Reports required by subdivisions 2 to 6 must be submitted not later than 30 days after the occurrence of the reportable event or transaction. The board may provide forms for the submission of reports required by this section, may require that reports be submitted on the forms provided, and may adopt rules necessary to assure prompt and accurate reporting.
On or after August 1, 2012, any person, institution, or insurer that fails to report as required under subdivisions 2 to 5 shall be subject to civil penalties for failing to report as required by law.
Any person, health care facility, business, or organization is immune from civil liability or criminal prosecution for submitting a report to the board under section 153.24 or for otherwise reporting to the board violations or alleged violations of section 153.19. Reports are confidential data on individuals under section 13.02, subdivision 3, and are privileged communications.
(a) Members of the board and persons employed by the board or engaged in the investigation of violations and in the preparation and management of charges of violations of this chapter on behalf of the board are immune from civil liability and criminal prosecution for any actions, transactions, or publications in the execution of, or relating to, their duties under this chapter.

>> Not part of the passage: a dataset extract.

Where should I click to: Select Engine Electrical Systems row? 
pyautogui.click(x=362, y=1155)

(b) Members of the board and persons employed by the board or engaged in maintaining records and making reports regarding adverse health care events are immune from civil liability and criminal prosecution for any actions, transactions, or publications in the execution of or relating to their duties under section 153.255.
(a) The board shall maintain a record of an event that comes to the board's attention that, in the judgment of the board or a committee of the board, qualifies as an adverse health care event under section 144.7065.

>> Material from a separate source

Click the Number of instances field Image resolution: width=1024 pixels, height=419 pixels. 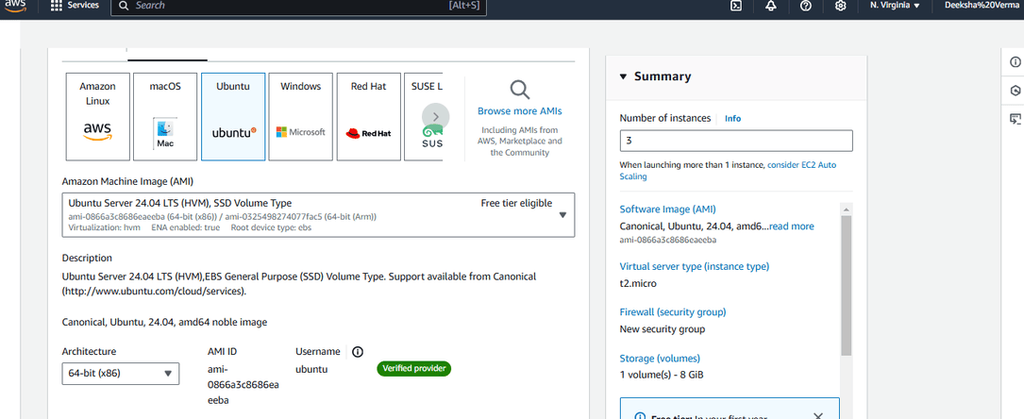point(736,141)
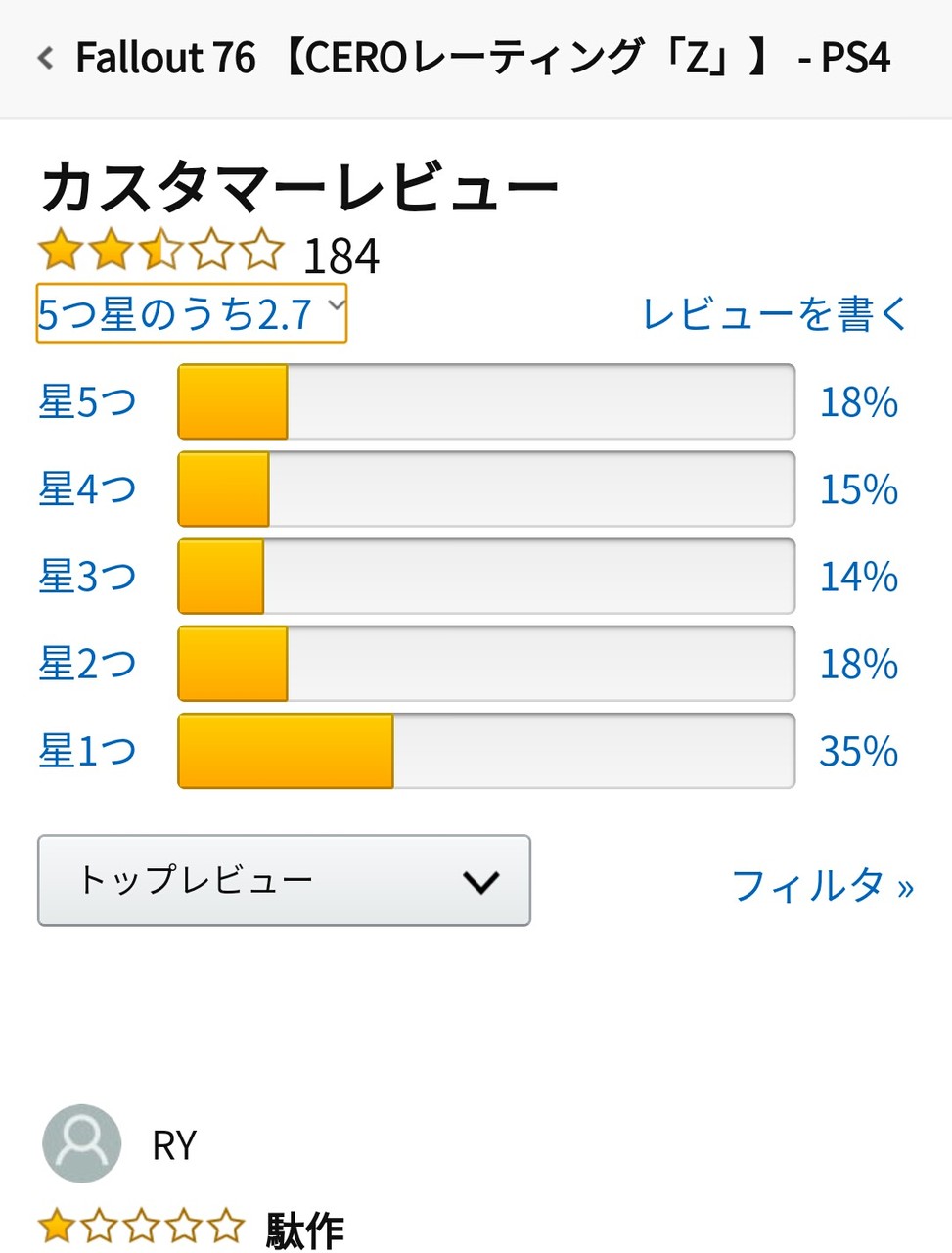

(b) Within 30 days of making a determination under paragraph (a) that an event qualifies as an adverse health care event, the board shall forward to the commissioner of health a report of the event, including the facility involved, the date of the event, and information known to the board regarding the event. The report shall not include any identifying information for any of the health care professionals, facility employees, or patients involved.
A podiatrist may use an oxygen-nitrous oxide mixture for sedation or analgesia only under the following conditions:
(1) the patient is not rendered unconscious;
(2) the nitrous oxide concentration is 70 percent of the mixture or less;
(3) the oxygen-nitrous oxide mixture is administered only by nasal inhalator equipped with scavenging system;
(4) an individual other than the attending podiatrist monitors the equipment and the patient during the administration of oxygen-nitrous oxide sedation and is medically directed and supervised by the podiatrist;
(5) the podiatrist and the individual referred to in clause (4) have successfully completed, after December 31, 1986, a course in nitrous oxide sedation approved by a school of podiatric medicine;
(6) the podiatrist and the individual referred to in clause (4) have completed, after December 31, 1986, a course in cardiopulmonary resuscitation;
(7) oxygen-nitrous oxide is not used in conjunction with any other analgesic or sedative; and
(8) the machine used for administering the oxygen-nitrous oxide mixture includes:
(i) an automatic shutoff valve in the event the oxygen concentration is less than three liters per minute;
(ii) an immediately available oxygen flush capability utilizing a positive pressure mask for pure oxygen delivery;
(iii) an automatic control over maximum nitrous oxide concentration which prevents oxygen concentration from falling below 30 percent of the mixture when nitrous oxide flow is maximal; and
(iv) color-coded valves, tanks, and knobs, and pin index and diameter index safety systems.